The best-looking athletic specimen among the ballplayers working out in the Oriole weight room at Memorial Stadium yesterday was not even an Oriole.
It was Baltimore native and resident Mike Linskey, who was claimed on waivers from the O's by the San Diego Padres last Nov. 10.
Linskey looks like a scout's dream. He's 6 feet 5 and 220 pounds with bulging muscles in his shoulders and calves. He's a lefthanded pitcher, something most major-league clubs are looking for.
And he's feeling great, the opposite of the way he felt last year as an Oriole farmhand trying to rehabilitate from a lower back injury.
"I strained muscles in the small of my back last year in spring training," Linskey said. "The club sent me to Rochester on rehab assignment, but it was so cold up there in those April and May nights that I never did recover."
He went 1-5 in Rochester.
"Then they sent me to Double A in Hagerstown and I was 6-5 up there. The Orioles tried to slip me through the draft on the minor-league roster but John Barr knew me from his days in the Oriole front office."
Barr, who worked in personnel for the O's, is now the Padres' assistant general manager.
"John saw that I was available so he drafted me," Linskey said. "I'm on the Padres' 40-man major-league roster. I can't wait to go to Yuma [Ariz.] to spring training. The warm weather there and in San Diego ought to be great for me."
"We're keeping an open mind on Mike," Barr said. "The only lefthanded starter on our club is Bruce Hurst. We don't have any lefthanders coming up from Triple A either who are ready to step right in.

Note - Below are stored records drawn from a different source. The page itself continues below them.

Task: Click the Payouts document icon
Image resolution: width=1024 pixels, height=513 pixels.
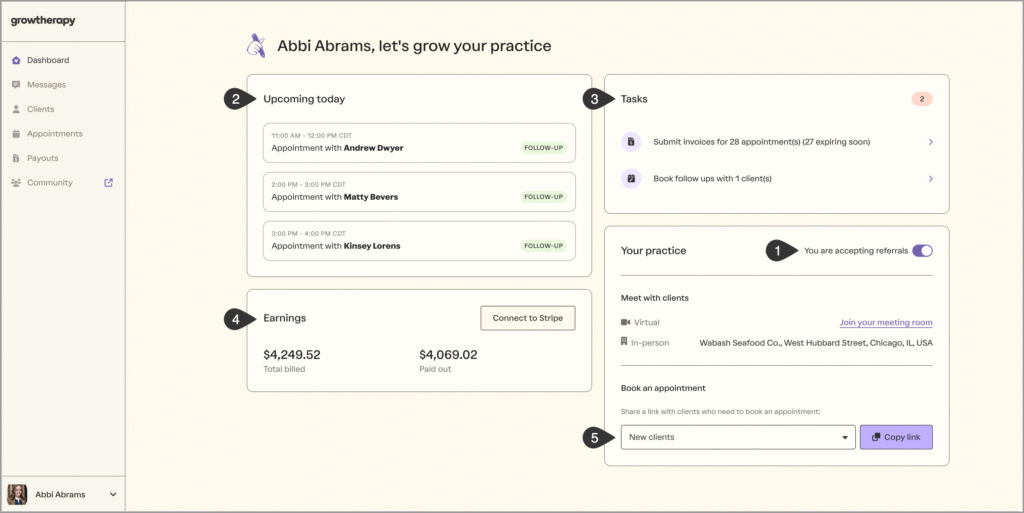Action: pyautogui.click(x=16, y=158)

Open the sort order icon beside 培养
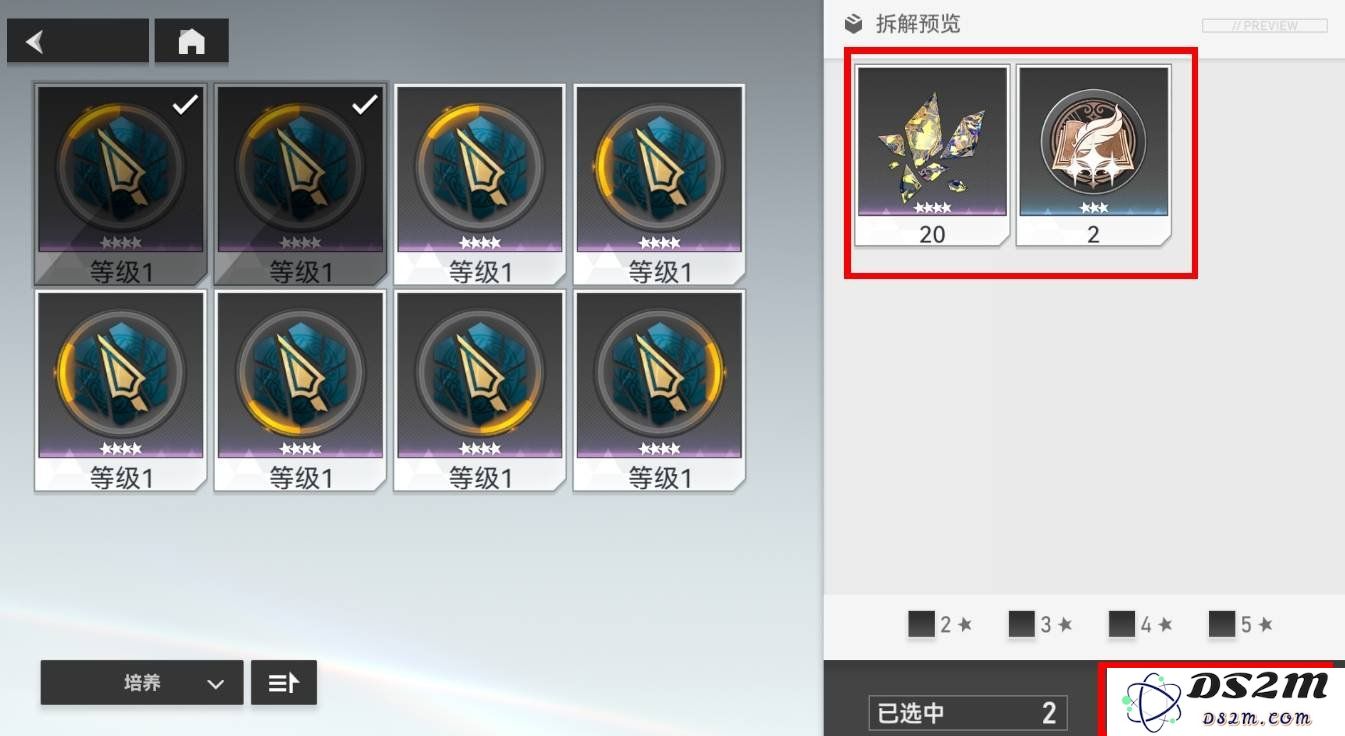[x=284, y=683]
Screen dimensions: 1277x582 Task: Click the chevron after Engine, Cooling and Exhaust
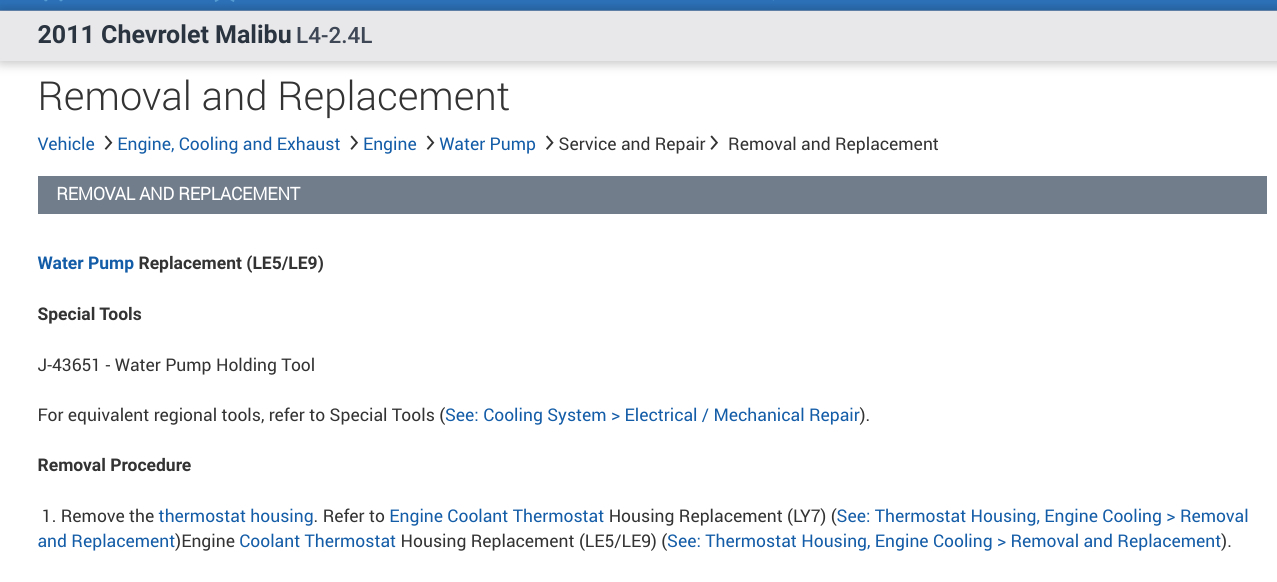click(353, 144)
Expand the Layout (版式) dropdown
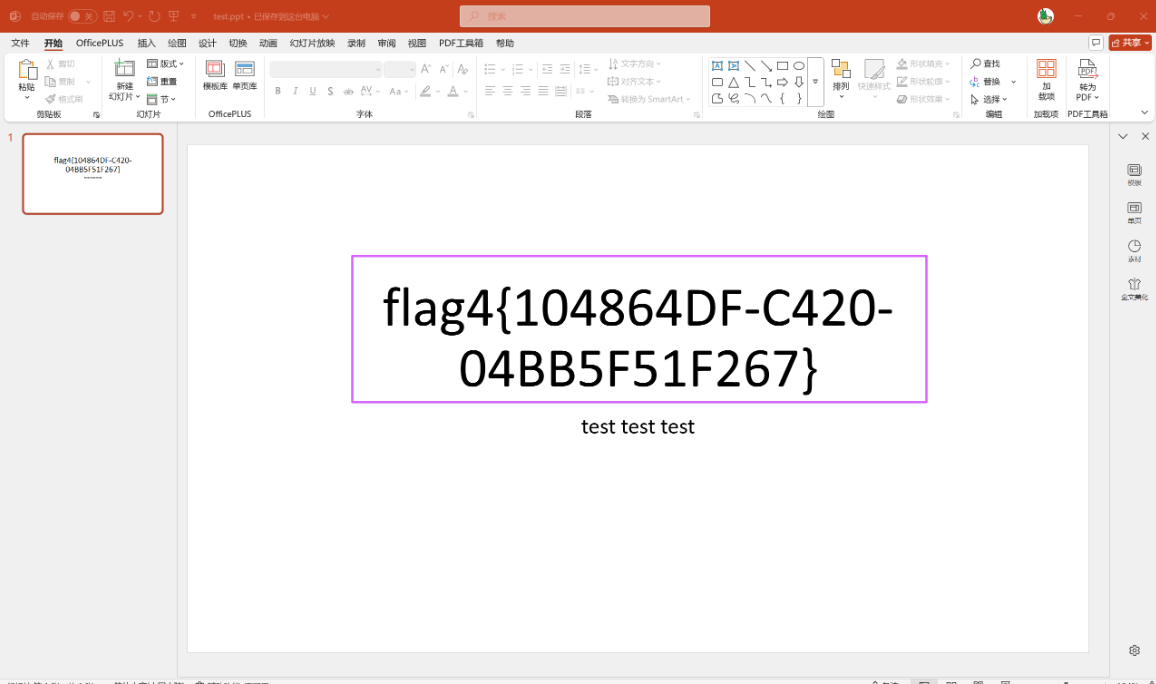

"We'll take a good look at Mike in the spring and decide where to use him. We don't like to discourage or rush a player. We like to bring 'em up here when they're ready to stay."
A big, strong, hard-throwing lefty -- assuming that's what Linskey still is at 26 -- would look good in an Oriole uniform. But the former Loyola High pitching ace is happy to be going somewhere with a warm climate and to a club that needs lefty pitching.
* The addition of the Boston Celtics' Reggie Lewis to the NBA All-Star team is further testimony to the strength of the 1983 Dunbar High team that won the mythical national championship.
Muggsy Bogues and Reggie Williams, now NBA players, were the stars of that Poet team. Reggie Lewis was only the sixth man -- and now he's the only one who's an All-Star.
I saw the Bogues-driven Dunbar teams, and I've seen the school's undefeated team today that's rated No. 1 in the country. Muggsy's team was better.
Of course, Donta Bright and Co. still haven't completed their high school careers. When they do, it will be time for comparisons between the two powerhouse teams.
"It'll be close," says Dunbar coach Pete Pompey.
* The Towson State lacrosse team that was the Cinderella story of the 1991 season, getting all the way to the NCAA championship game before losing to North Carolina, has had a rather nightmarish offseason.
The Tigers have lost one player after another who was expected back. The goalie, Rich Betcher, was declared academically ineligible. So were Travis Boone and Kyle Kernan.
And now the worst blow of all, defensive ace Steve Kisslinger has been ruled ineligible. In one of his two seasons at Central New York's Herkimer Community College, Kisslinger played in two scrimmages and sat out the year for medical reasons. Towson assumed Kisslinger would be granted a hardship year for that, but the East Coast Conference has made him ineligible. Kisslinger also played at Adelphi in 1990.
"It's a tragedy," says Towson coach Carl Runk. "I've been coaching 25 years and Steve's the best defenseman I've ever seen on takeaways. He is to defense what the Gait twins [Paul and Gary] are to offense.
"The NCAA just changed the rule at its convention two weeks ago. It goes into effect in August and it would make Kisslinger eligible then, but this is his fifth and final year of college eligibility.
"I'm going to see if we can appeal the case to the NCAA. If they have any compassion they'll give him his year this spring instead of five months later."
* The State of Maryland Athletic Hall of Fame, which will enshrine Marvin Webster, Moose Haas, Nick Kropfelder and the late Lois Waring McGean on Feb. 17, has a first this year.
In the 37 years the Hall of Fame has honored Maryland-born athletes, those who were deceased have been represented by widows, widowers, surviving family and friends.
Accepting for the former Lois Waring, who won more than 30 national and international pairs ice dancing championships, will be her former partner, Michael McGean, whom she married in 1952. He will come here from the family's home near Hanover, N.H., for the ceremony.